Prepare for a Riva Server Exchange Web Services Connection

This article describes how to prepare for a Riva connection to Exchange on-premises using Exchange Web Services (EWS).

Supported on-premises Exchange systems: Riva uses Exchange Web Services to connect to the following on-premises Exchange systems:

• Exchange 2016
• Exchange 2013
• Exchange 2010
• Exchange 2007 SP1 Rollup 1 or higher

To prepare to connect to on-premises Exchange

1. Prepare an Exchange service account for the Riva connection.
2. Prepare corporate firewalls.
3. Confirm connectivity from the Windows host server to Exchange on-premises.
4. Prepare the user mailboxes that Riva On-Premise will sync.

Step 1: Prepare an Exchange Service Account for the Riva Connection

A connection to Exchange is established by Riva using the configured credentials of an Exchange "service user" that has been assigned permissions to access the mailboxes that will be processed.

For more information, see How does Riva communicate with Exchange?.

The Exchange service user used by Riva is referred to as the Riva connection user.

To prepare the Riva connection user:

1. Create a new Exchange/Active Directory user, for example: svc_rivasync (preferred), or when setting up a test/trial instance of Riva, select an existing Exchange service user account mailbox that may already be available.

   Notes:

   1. If a password change policy forces credentials to expire, ensure that the credentials are updated in Riva at the same time.

   2. Riva can also use "Client Certificate-based" authentication.  This replaces the need to use traditional username/password credentials and overcomes the challenge of managing password expiration related to the service account.

   3. This step is recommended so Riva administrators do not have to repeatedly change the password in the Riva connection.

   4. If the password is changed in Exchange, the password needs to be updated in Riva.

2. Assign permissions in Exchange to enable access to the individual end-user mailboxes that Riva will sync. See Prepare the Exchange service user for the Riva connection.

   If available, Microsoft recommends that service-based applications like Riva should use a process named "Exchange ApplicationImpersonation" Role-based Access Control (RBAC). This is the preferred and recommended access strategy.

   As an alternative, "Delegate Full Access permissions" can also be granted. Delegation can be granted on a per-folder basis, but this option is the least recommended, because it is the most error prone and difficult to configure.

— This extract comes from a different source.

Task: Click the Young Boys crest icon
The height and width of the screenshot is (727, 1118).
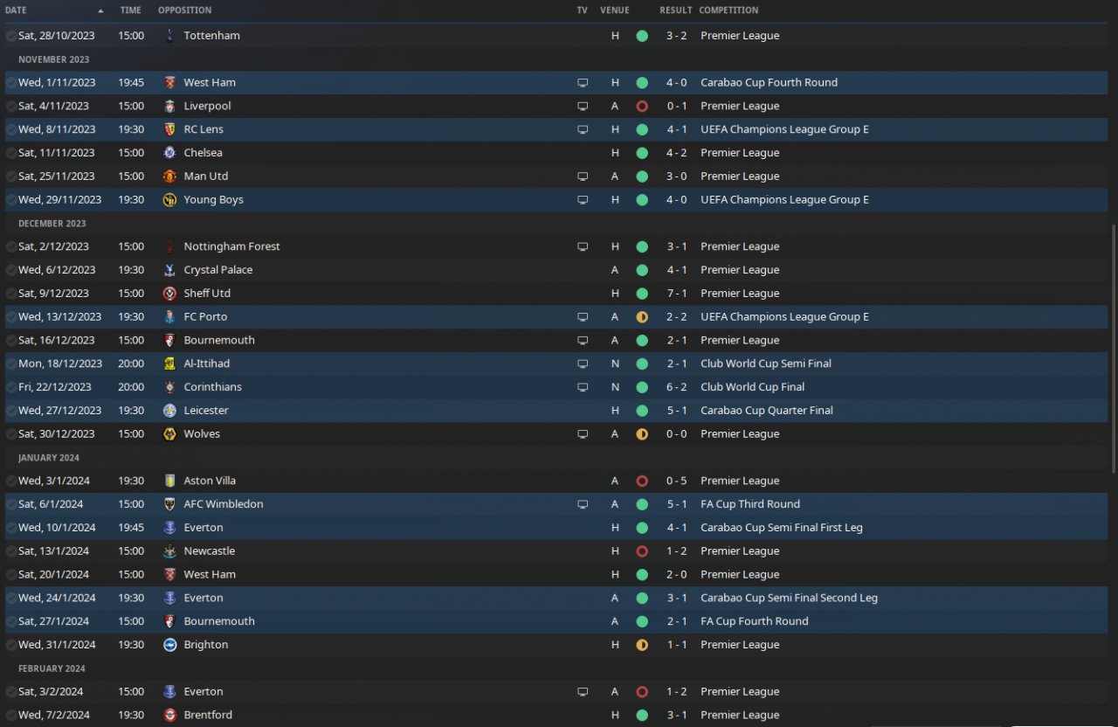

The following steps are recommended if using "Delegate Full Access" permissions:

4. Configure this user as a fully enabled Exchange mailbox user that is visible on the Exchange Global Access List (GAL).

5. Confirm that the Riva connection user is excluded from any Domain Admins group.

6. For Exchange 2010+ on-premises systems, ensure that the EWS throttling policy is adjusted in order to allow Riva to meet the sync requirements by increasing or disabling Exchange mailbox throttling parameters for the Riva connection user.

7. Once configured, test access to the mailboxes to be synced by the Riva connection user.

Step 2: Prepare Corporate Firewalls

In most deployments, the Exchange edge services that are responsible for the Exchange Web Services (EWS) are already available internally on the corporate network. This is typically the same infrastructure used to host the Outlook Web Access and the ActiveSync mobile devices services. Also Mac-based Outlook and Mail apps also leverage the same EWS sub-system to be able to access the end-user's mailbox content.

However, it is always recommended to confirm that both Windows and corporate firewalls are configured to allow the Windows server used to host the Riva processes access to the server that is responsible for Exchange EWS (ports 80 and 443). See Firewall settings for Riva.

Step 3: Confirm Connectivity from the Windows Host Server to Exchange On-Premises

On the Windows system that will host the Riva On-Premise server, confirm that you can log into the Outlook Web Access using the Exchange service user account login credentials. Outlook does not need to be installed on this server.

Step 4: Prepare the User Mailboxes That Riva On-Premise Will Sync

Ensure that each user mailbox that Riva will sync is ready:

• Primary SMTP Email Address: Ensure that the user mailbox primary SMTP reply-to email address value in Exchange matches the primary email address value of the user's CRM account email address. Riva cannot resolve for email aliases. Example: If the user's primary email address is an @example.local email address and has email aliases that allow @example.com, Riva will not be able to resolve email or calendar sync from Exchange to the CRM for @example.com, because the primary email address is not using a publicly acceptable top-level domain.

• Global Access List: Ensure that the user mailbox is visible in the Global Access List (GAL). If Exchange-enabled groups will be used to add mailboxes to the sync policy, the group must also be visible in the GAL.

• Initial logon to Exchange: Ensure that the user has logged into their Exchange mailbox at least once using Outlook or Outlook Web Access to create the mailbox folders, calendar, and address book.